Aims
The aim of this study is to develop a bronchoalveolar lavage (BAL) method that represents the alveoli, rather than larger airways, and addresses variable BAL return observed in COPD and alpha-1 antitrypsin deficiency (AATD).
Methods
Patients referred through the Irish Centre for Genetic Lung Disease were evaluated. This included healthy and emphysematous patients with severe AATD (ZZ), mild (MZ), and controls with normal levels of AAT (MM). 70 patients underwent time-matched phlebotomy and BAL. A 6th to 8th order bronchus was wedged with a paediatric bronchoscope and BAL performed with either 50, 100, or 150ml saline.

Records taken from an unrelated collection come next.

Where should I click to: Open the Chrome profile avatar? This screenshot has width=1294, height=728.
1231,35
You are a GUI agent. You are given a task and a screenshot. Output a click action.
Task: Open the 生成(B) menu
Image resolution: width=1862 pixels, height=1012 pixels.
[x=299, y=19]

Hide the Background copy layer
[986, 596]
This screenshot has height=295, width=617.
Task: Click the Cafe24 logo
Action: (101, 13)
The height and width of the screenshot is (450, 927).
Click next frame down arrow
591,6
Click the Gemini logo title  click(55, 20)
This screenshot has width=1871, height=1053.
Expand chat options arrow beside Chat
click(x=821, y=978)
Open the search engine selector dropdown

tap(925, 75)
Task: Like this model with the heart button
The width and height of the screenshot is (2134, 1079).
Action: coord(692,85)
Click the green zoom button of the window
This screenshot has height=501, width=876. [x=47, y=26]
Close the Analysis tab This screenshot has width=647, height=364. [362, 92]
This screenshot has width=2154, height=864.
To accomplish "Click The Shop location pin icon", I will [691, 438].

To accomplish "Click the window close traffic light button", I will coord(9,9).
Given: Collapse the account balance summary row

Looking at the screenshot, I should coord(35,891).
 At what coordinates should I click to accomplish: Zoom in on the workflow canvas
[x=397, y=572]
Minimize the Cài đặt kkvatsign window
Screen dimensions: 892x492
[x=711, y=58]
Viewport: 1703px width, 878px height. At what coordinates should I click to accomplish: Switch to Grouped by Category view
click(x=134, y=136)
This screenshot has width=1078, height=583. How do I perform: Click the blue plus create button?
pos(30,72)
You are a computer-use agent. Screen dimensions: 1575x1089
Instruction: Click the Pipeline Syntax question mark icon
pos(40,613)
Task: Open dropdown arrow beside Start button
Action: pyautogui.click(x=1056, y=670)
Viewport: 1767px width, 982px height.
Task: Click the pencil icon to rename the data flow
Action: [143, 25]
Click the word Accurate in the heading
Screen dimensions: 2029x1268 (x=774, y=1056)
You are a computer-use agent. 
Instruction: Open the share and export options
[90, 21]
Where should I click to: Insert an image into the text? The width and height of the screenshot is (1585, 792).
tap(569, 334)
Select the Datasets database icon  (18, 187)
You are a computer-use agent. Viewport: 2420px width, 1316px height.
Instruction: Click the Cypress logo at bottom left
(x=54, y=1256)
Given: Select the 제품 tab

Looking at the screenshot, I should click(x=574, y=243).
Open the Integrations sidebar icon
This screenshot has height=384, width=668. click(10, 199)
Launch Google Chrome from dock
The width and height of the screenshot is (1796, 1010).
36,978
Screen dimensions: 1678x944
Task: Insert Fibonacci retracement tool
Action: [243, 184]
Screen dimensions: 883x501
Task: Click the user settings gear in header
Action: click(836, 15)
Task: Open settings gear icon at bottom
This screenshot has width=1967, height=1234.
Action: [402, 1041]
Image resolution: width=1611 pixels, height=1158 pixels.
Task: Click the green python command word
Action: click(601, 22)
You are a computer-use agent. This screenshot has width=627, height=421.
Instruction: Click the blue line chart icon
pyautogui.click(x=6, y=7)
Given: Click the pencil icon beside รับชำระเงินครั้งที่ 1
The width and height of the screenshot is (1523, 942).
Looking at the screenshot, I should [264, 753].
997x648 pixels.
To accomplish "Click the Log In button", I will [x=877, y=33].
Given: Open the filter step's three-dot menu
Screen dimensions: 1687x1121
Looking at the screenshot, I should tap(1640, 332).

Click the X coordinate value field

BAL was performed in a smaller cohort with a traditional adult bronchoscope. BAL neutrophil count, macrophages, surfactant, secretory leukocyte protease inhibitor (SLPI), and epithelial lining fluid (ELF) were used to distinguish proximal from distal airways.
Results
BAL return positively correlated with FEV1 (P=<0.0001, R2=0.428). Return was significantly higher in healthy than COPD individuals (50.9% vs 30.4%, P=<0.0001), but ELF sampled was the same (0.91ml vs 0.98ml, P=0.617). ELF sampling was insufficient with 50ml BAL compared with 100 or 150ml (0.46ml vs 1.07ml vs 0.99ml, P=0.05). The paediatric bronchoscope yielded more cells (8.6x106 vs 4.9x106), sampled more ELF (1.15ml vs 0.56ml, P=0.02), fewer neutrophils (1.1% vs 4.3%, P=0.002), more macrophages (94.9% vs 86.9%, P=0.038), and less SLPI (1.3µM vs 2.1µM).
Conclusions
ELF correction is essential in COPD and BAL research due to variable return. A paediatric bronchoscope maximises cell count and avoid excessive large airway sampling, as evidenced by greater ELF volume, fewer neutrophils, more macrophages, and less SLPI.